----- TEXT PASSAGE

We started today with shachris in the beautiful shul in Wladowa, a place where Jews have prayed since the late 1700s. Over breakfast, Rav Brown introduced today’s theme —resistance— by telling us about Yitzchak Katzenelson, a Jewish poet and author whose poetry helped spark the Warsaw Ghetto uprising. One of the people about whom he wrote, the Rebbe of Radzyn, also resisted the Nazis in the ghetto by refusing to help them in any way. He even turned down a place in the Judenrat —the Jewish police force— even though that position would have greatly improved his quality of ghetto life.

We continued down the path of Holocaust resistance to the Sobibor death camp, the location of the greatest uprising by Jews in death camps against the Nazis. Motivated by revenge and the need to shine light on the situation there, the Jews in Sobibor didn’t care if they live or died. They just needed to deliver a little bit of hellish vengeance on the Nazis and make sure the world learned their stories. Because they knew anyone left behind would be tortured and killed, the entire camp banded together to kill the Nazis in charge and escape. In the end, 50-70 of the 300 escapees survived the war. Although that is a small percentage, it is because of those heroes that we now know what happened in Sobibor. Such is the power of resistance.

From Sobibor we continued to Majdanek, described by many survivors as the worst of all the concentration camps. Words cannot describe the experience of going inside actual gas chambers, nor the feeling of leaving them, knowing that so many Jews never got that chance. We just passed silently through. We recognized that in Majdanek, resistance was (not so) simply getting through each day. The Nazis wanted the Jews dead, so the act of continuing to live, especially under such horrific and inhumane circumstances, was resistance by itself.
The starkest difference between Majdanek and the other sites we visited is that Majdanek still stands, while the other camps and ghettos have only memorials remaining in their place. Walking through Majdanek and seeing the living conditions and crematoria adds a layer of tangibility to the atrocities that occurred there. This is the reason we come to Poland. Our resistance is to not forget.

After Majdanek we took a step back from the Holocaust and visited the Lublin cemetery. Students gave short presentations on the Chozeh of Lublin —legendary chassidic leader— and the Maharshal —contemporary of the Rama and mentor of many great 16th century rabbe’im. We then had dinner at Yeshivat Chachmei Lublin and davened mincha in the beit midrash, a side room of which had been turned into a playroom for Ukrainian refugee children. Some arrived while we were there, and we gifted them backpacks of toys we brought from Israel. Those children lost everything leaving their homes behind, so we gave them something they could call their own. The smiles of excitement on their faces as they rifled through their new bags are not something we will forget. As Noa wrote on day one, and as I see even clearer now, these acts of camaraderie between Jews are our modern version of resistance.

Finally, we closed off the night in a big circle on the floor, sharing thoughts, feelings, and reflections on the day, and starting conversations that will definitely continue throughout the rest of the trip. We then drove to Zamosc, and settled in for the night.

----------

### REQUIREMENTS
- A) In the trip journal, what did the group give the Ukrainian refugee children in Lublin?
- B) From the listing below, reproduce word for word everything from the line that contains "Locate an element on the screen. This" down to the line that contains "Describe the element at coordinates (596, 161)", including both of those lines.

----- INFORMATION SHOWN

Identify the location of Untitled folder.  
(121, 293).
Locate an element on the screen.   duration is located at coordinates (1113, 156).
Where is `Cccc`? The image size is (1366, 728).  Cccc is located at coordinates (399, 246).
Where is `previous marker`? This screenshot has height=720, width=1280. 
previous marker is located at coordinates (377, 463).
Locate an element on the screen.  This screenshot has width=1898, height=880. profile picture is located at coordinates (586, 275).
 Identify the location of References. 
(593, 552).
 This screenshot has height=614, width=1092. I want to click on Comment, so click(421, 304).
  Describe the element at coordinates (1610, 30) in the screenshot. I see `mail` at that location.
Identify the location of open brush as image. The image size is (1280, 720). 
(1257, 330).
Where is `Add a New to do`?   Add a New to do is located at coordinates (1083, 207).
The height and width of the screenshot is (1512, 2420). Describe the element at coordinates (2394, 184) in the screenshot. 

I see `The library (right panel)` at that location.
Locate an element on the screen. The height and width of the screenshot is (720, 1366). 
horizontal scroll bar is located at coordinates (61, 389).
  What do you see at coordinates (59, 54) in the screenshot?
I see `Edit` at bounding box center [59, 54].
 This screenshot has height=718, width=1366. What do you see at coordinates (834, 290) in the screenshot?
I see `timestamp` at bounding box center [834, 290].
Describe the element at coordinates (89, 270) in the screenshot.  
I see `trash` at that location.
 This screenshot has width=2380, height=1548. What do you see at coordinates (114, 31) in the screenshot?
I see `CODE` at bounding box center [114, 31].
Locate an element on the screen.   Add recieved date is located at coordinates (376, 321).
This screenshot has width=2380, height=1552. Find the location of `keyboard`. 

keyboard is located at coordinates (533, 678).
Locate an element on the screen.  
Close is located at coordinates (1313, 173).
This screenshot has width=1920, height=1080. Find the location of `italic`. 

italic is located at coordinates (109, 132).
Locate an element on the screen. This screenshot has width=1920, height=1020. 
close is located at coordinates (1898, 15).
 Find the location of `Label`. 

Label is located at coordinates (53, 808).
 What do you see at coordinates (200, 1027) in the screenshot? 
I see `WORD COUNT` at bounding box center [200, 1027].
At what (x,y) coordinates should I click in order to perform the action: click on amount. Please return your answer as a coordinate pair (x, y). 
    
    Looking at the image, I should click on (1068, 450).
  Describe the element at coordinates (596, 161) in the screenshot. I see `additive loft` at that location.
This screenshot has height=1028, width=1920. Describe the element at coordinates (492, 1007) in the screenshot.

----------

### FINAL ANSWERS
- A) Backpacks of toys brought from Israel.

- B)
Locate an element on the screen. This screenshot has width=1920, height=1020. 
close is located at coordinates (1898, 15).
 Find the location of `Label`. 

Label is located at coordinates (53, 808).
 What do you see at coordinates (200, 1027) in the screenshot? 
I see `WORD COUNT` at bounding box center [200, 1027].
At what (x,y) coordinates should I click in order to perform the action: click on amount. Please return your answer as a coordinate pair (x, y). 
    
    Looking at the image, I should click on (1068, 450).
  Describe the element at coordinates (596, 161) in the screenshot. I see `additive loft` at that location.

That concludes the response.